Everything you see in the garden this year, excluding four potted eggplants, were started from seed by
us and the Redmond’s “Tomato Lady.” Depending on the variety of vegetable, seeds are either started in
a greenhouse or planted directly into the ground. We begin planning for summer in January by
determining what vegetables best meet the needs of the food bank clients, what is most expensive in
the grocery store and what grows best, and produces the most volume, in our climate.
Seed is ordered in January and in March we begin planting seed in climate-controlled environments (e.g., greenhouse orseed starting enclosed structures). Seed is generally started in flats and after the plants get a good start, they are transplanted into 2X2” pots. Eventually, those pots are moved to our Creekside greenhouse, the structure next to the garden, where gradually the plants are introduced to colder temperatures. Eventually they are “hardened off” outside and planted in the garden or raised beds in the front of the church parking lot.

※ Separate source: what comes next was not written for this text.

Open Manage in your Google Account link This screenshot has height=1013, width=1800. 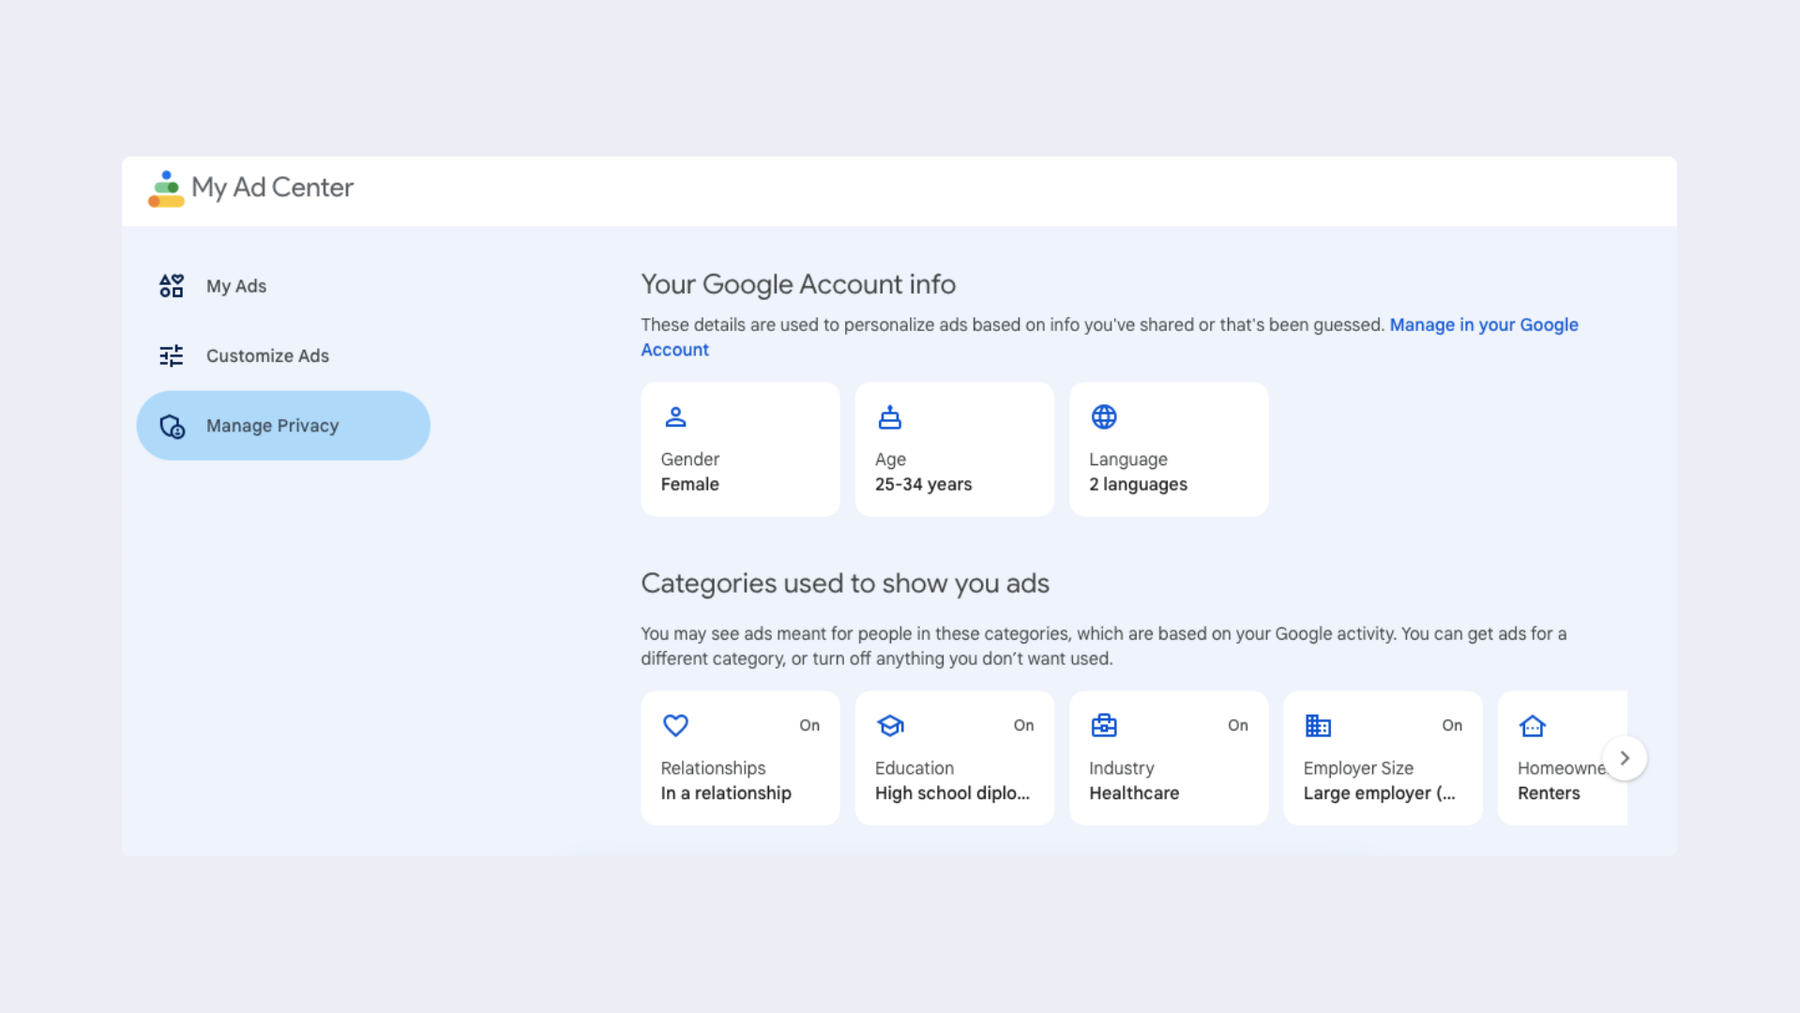1109,337
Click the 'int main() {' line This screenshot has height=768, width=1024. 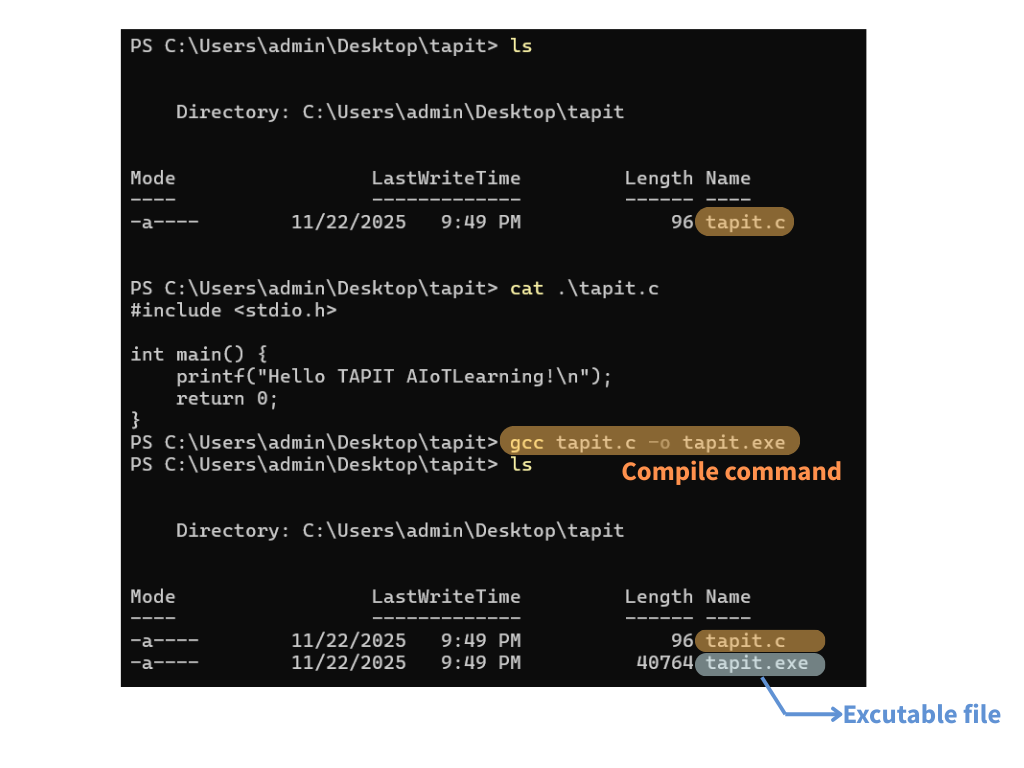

This year, we have both Jalapeno and Sahuaro peppers. Late April they were removed from their happy
greenhouse home where they were flourishing but a cold spring made it difficult to transfer them
outdoors. Finally, we transplanted as many plants as we could into large pots and let them take off
inside the greenhouse. In May, when we though the ground temperature was staying above 60 degrees,
we planted more peppers directly into the ground. Immediately a storm moved in, rain and cold
temperatures beat the little plants half-dead. After lots of prayers, plus lime and fertilizer, the in-ground
peppers eventually began to flower and flourish.
Still, in the greenhouse, there were more peppers in 2X2” pots waiting for a summer home. Those plants
were rotated, after radishes, into a raised bed in front of the church. Those plants too flourished too!

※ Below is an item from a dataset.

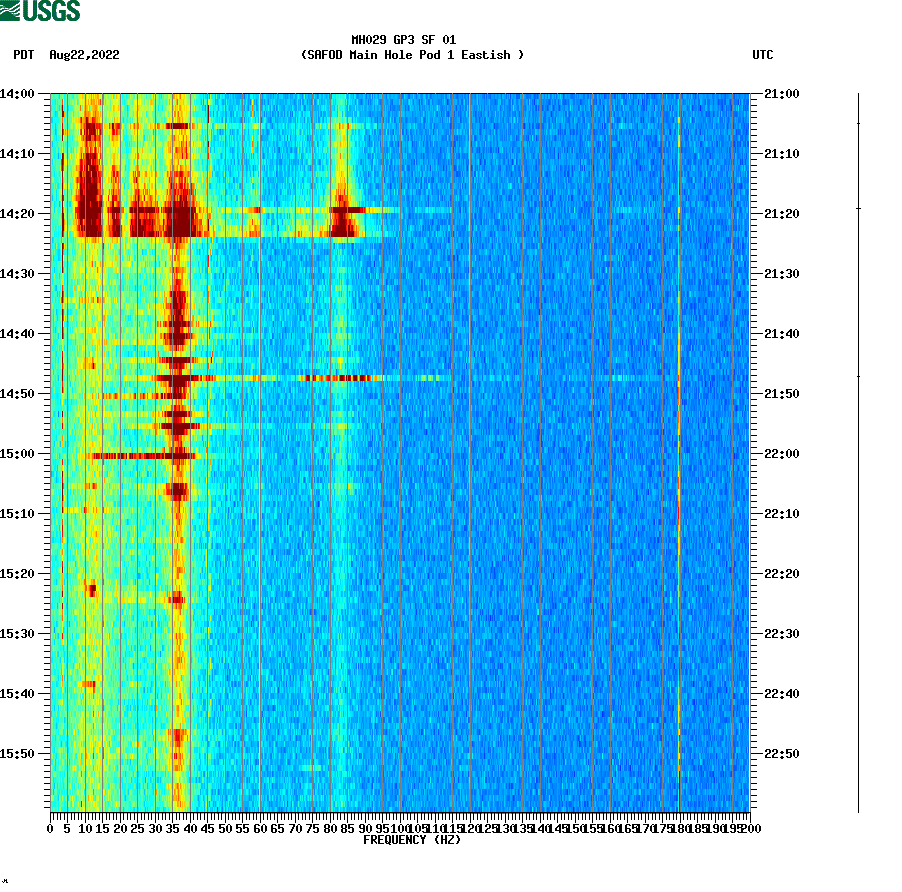The height and width of the screenshot is (892, 902).
Task: Click the vertical scale bar on right
Action: coord(858,450)
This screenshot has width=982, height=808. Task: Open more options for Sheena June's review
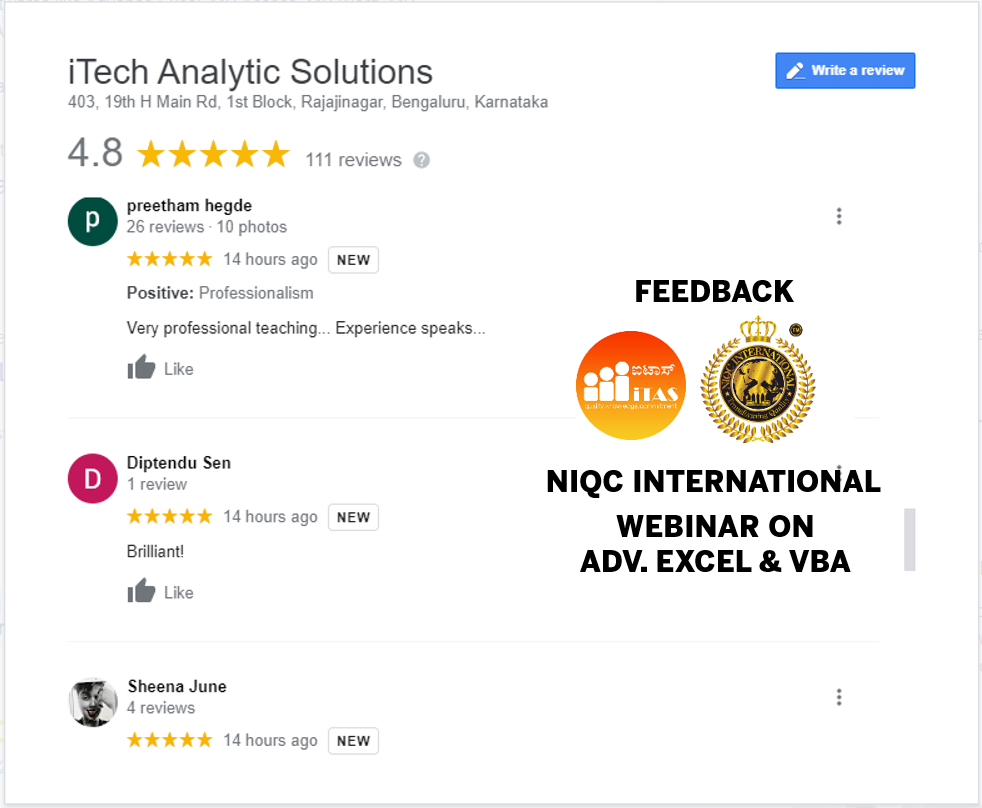(x=839, y=697)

Then a deer came by and nibbled off the top few inches of at least 1/3 of those plants - they recovered
and the deer are still taking a nibble here and there.
The Roma Tomatoes are finally coming on strong and this week Jubilee REACH’s Groceries for Families
program received 33.5 lbs. of them. Also impressive was the 12.5 pounds of peppers we were able to
harvest. We are still providing, beans, kale, zucchini squash, eggplant and this week it all added up to a
drop of 61 pounds of produce.
As we plan for next season we also need to plan for more volunteers. If you wish to be part of this
amazing project of providing fresh produce to those in need please let us know. There are so many jobs
from writing this newsletter to simply watering the front two planter boxes.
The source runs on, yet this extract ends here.